Context Switches: What Actually Happens

18 Nov 2024 A context switch is the mechanism that lets the OS multitask. Tags: OS, CPU, linux

A context switch is what happens when the OS takes one process off the CPU and puts another one on. It happens constantly, thousands of times per second, and your programs never notice because the whole point is that it looks seamless.

why context switches exist

CPUs don't multitask on their own, they execute one instruction stream at a time (per core). The OS creates the illusion of parallelism by rapidly switching between processes, giving each one a time slice of maybe 1-10 milliseconds, executing its instructions, then saving its state and loading the next process's state. Do this fast enough and it looks like everything runs at the same time.

what gets saved

A process's execution state lives in CPU registers, and when the OS switches away from a process it needs to save all of them: general purpose registers (rax, rbx, rcx on x86-64), the instruction pointer (rip, which says where execution was), the stack pointer (rsp), flags register, floating point and SIMD registers (SSE, AVX), and the memory mappings reference (CR3 on x86, which points to the page tables).

All of this gets saved to the process's kernel data structure (the task_struct on Linux), and the incoming process's saved state gets loaded into the CPU registers.
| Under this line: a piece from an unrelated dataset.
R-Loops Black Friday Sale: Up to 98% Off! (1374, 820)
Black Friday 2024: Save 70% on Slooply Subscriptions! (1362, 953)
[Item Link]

The CPU then continues executing from wherever the new process left off.

what actually happens step by step

The timer interrupt fires (or the process yields, or it blocks on I/O), the CPU traps to the kernel, the scheduler picks the next process, the kernel saves current registers to the outgoing task_struct, loads registers from the incoming task_struct, switches the page tables by writing CR3 (which changes the entire virtual memory mapping), flushes TLB entries that are no longer valid, and returns to user space where the new process resumes as if nothing happened.

Process A running
  -> timer interrupt fires
  -> save A's registers to A's task_struct
  -> scheduler picks Process B
  -> load B's registers from B's task_struct
  -> switch page tables (CR3)
  -> flush TLB
  -> Process B is now running

The key thing is that the process doesn't know. It saved no state, it called no function. The kernel did everything while the process wasn't looking.

the cost

Context switches aren't free. The direct cost is saving and restoring register state, which is maybe a few hundred nanoseconds. But the indirect cost is worse: the TLB gets flushed (partially or fully) because the new process has different page tables, so the first memory accesses after the switch take page table walks instead of TLB hits. The CPU caches (L1, L2) are now full of the old process's data, and the new process suffers cache misses until it warms them up. Branch predictors trained on the old process's code are useless for the new process.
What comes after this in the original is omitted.